South America and State intervention to confront Covid-19

Fabián Kovacic
The Pandemic Journal
8 min readJun 5, 2020

Planned and directed public policies on health seem to be decisive for populations, as shown by day-to-day experience in South American countries. The market does not have the ability to prevent and heal on its own.

Street controls to prevent Coronavirus on a street in Buenos Aires (Photo: daily Página / 12)

BUENOS AIRES, ARGENTINA — The French doctor Silvie Briand is the director of the World Infectious Risks Preparation Department of the World Health Organization (WHO) and is concerned about the situation of poor countries, badly called developing countries, in the midst of the Covid-19 pandemic.

Their concern, actually, is that of the WHO. In a web interview with student journalists from the University of Texas Knight Center on how to cover the Coronavirus pandemic, Briand revealed that one of the WHO’s concerns is the health systems of developing countries. On the one hand, because according to the projections of the international medical organization, 20 per cent of the world population will suffer the effects of Covid-19 with serious illnesses that will require sophisticated medications. This situation will be amplified in poor countries, on the one hand with high mortality rates among its population and a strong impact on medical personnel.

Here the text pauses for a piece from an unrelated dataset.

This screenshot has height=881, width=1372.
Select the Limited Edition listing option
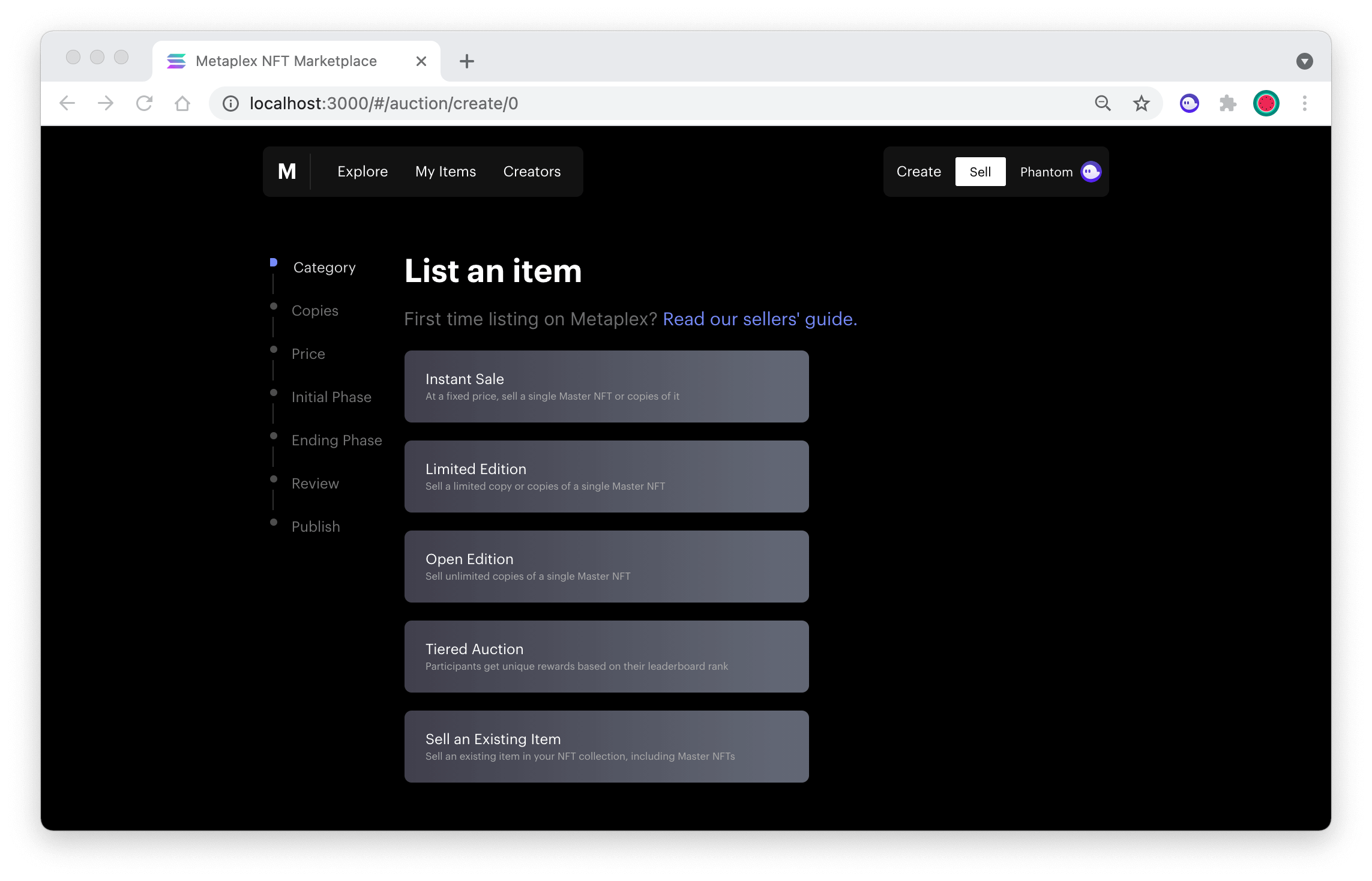click(x=607, y=476)
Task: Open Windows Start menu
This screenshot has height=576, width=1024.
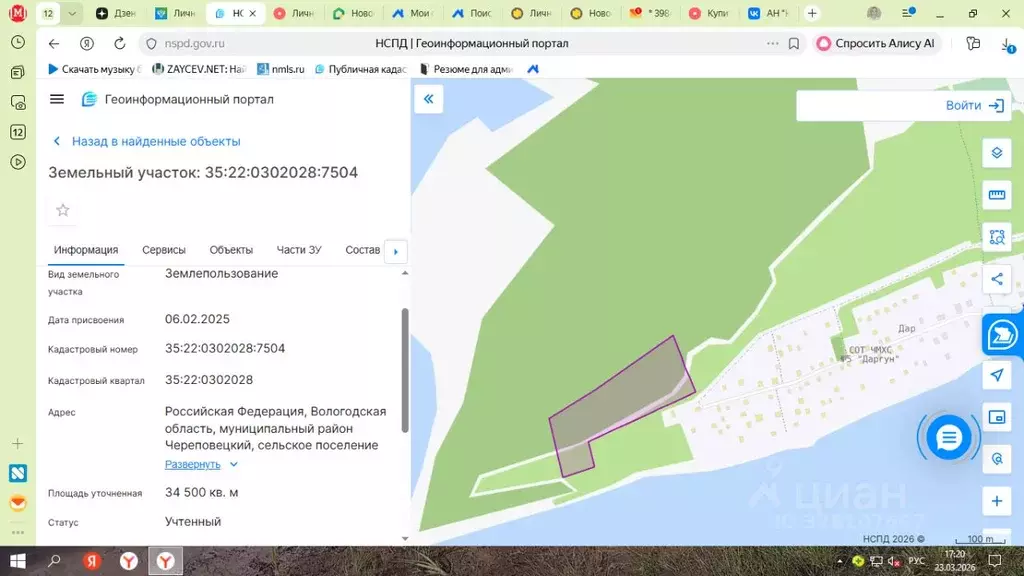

In developed countries 10 per cent of medical personnel will be affected by Covid-19, says Briand. And he wonders, how much can that figure rise in developing countries? In some developing countries there is one doctor for every ten thousand inhabitants and therefore the impact of the disease on these doctors multiplies its negative effects on the population, increasing the rates of disease and death.

South America is getting hit by Covid-19 after its initial rapid spread in Asia, Europe and the United States.

Official reactions to the pandemic were different and dissimilar in the different countries of South America. And it could be said that the reactions respond to the political colour of each of the governments. Those neoliberals decided to launch the state health apparatus later than governments with the interventionist or popular bias. The explanation? Do not alter the market.

Argentina

A few days after the Argentine government decreed preventive and compulsory social isolation, on March 20, it not only received praise from the World Health Organization (WHO), but was also chosen by the international health organization as one of the ten countries where the first coronavirus vaccine will be tested. Spain, Bahrain, France, Thailand, Canada, Iran, Norway, South Africa, Switzerland and Argentina will be the first ten countries to try a treatment for the Coronavirus cure.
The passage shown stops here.